◆ Work to complete
Copy the listing below word for word, line by line.

** Start of Extracted information **

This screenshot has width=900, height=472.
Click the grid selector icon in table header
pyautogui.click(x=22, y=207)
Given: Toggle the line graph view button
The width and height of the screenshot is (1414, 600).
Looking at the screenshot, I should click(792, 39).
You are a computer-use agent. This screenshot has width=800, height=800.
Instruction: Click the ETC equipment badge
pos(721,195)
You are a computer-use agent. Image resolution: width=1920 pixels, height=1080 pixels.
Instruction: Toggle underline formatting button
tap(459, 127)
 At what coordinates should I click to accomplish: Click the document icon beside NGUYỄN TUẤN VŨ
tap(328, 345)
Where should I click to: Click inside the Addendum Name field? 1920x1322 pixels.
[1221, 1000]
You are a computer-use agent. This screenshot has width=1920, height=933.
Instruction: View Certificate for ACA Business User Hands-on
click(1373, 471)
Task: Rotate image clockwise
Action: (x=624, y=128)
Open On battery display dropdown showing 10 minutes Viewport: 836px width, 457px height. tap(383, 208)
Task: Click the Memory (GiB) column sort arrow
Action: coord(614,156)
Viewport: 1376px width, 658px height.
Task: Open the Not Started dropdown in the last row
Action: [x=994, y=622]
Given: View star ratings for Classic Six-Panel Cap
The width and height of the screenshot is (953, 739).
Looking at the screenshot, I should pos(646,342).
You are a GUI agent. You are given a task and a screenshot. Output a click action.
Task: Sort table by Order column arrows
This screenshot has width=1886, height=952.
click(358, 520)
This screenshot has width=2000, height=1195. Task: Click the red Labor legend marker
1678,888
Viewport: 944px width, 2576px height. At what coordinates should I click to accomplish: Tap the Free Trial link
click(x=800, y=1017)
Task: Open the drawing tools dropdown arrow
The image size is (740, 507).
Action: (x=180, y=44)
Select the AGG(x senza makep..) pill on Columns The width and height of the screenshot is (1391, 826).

** End of Extracted information **

◆ Exercise solution
This screenshot has width=900, height=472.
Click the grid selector icon in table header
pyautogui.click(x=22, y=207)
Given: Toggle the line graph view button
The width and height of the screenshot is (1414, 600).
Looking at the screenshot, I should click(792, 39).
You are a computer-use agent. This screenshot has width=800, height=800.
Instruction: Click the ETC equipment badge
pos(721,195)
You are a computer-use agent. Image resolution: width=1920 pixels, height=1080 pixels.
Instruction: Toggle underline formatting button
tap(459, 127)
 At what coordinates should I click to accomplish: Click the document icon beside NGUYỄN TUẤN VŨ
tap(328, 345)
Where should I click to: Click inside the Addendum Name field? 1920x1322 pixels.
[1221, 1000]
You are a computer-use agent. This screenshot has width=1920, height=933.
Instruction: View Certificate for ACA Business User Hands-on
click(1373, 471)
Task: Rotate image clockwise
Action: (x=624, y=128)
Open On battery display dropdown showing 10 minutes Viewport: 836px width, 457px height. tap(383, 208)
Task: Click the Memory (GiB) column sort arrow
Action: coord(614,156)
Viewport: 1376px width, 658px height.
Task: Open the Not Started dropdown in the last row
Action: [x=994, y=622]
Given: View star ratings for Classic Six-Panel Cap
The width and height of the screenshot is (953, 739).
Looking at the screenshot, I should pos(646,342).
You are a GUI agent. You are given a task and a screenshot. Output a click action.
Task: Sort table by Order column arrows
This screenshot has width=1886, height=952.
click(358, 520)
This screenshot has width=2000, height=1195. Task: Click the red Labor legend marker
1678,888
Viewport: 944px width, 2576px height. At what coordinates should I click to accomplish: Tap the Free Trial link
click(x=800, y=1017)
Task: Open the drawing tools dropdown arrow
The image size is (740, 507).
Action: (x=180, y=44)
Select the AGG(x senza makep..) pill on Columns The width and height of the screenshot is (1391, 826).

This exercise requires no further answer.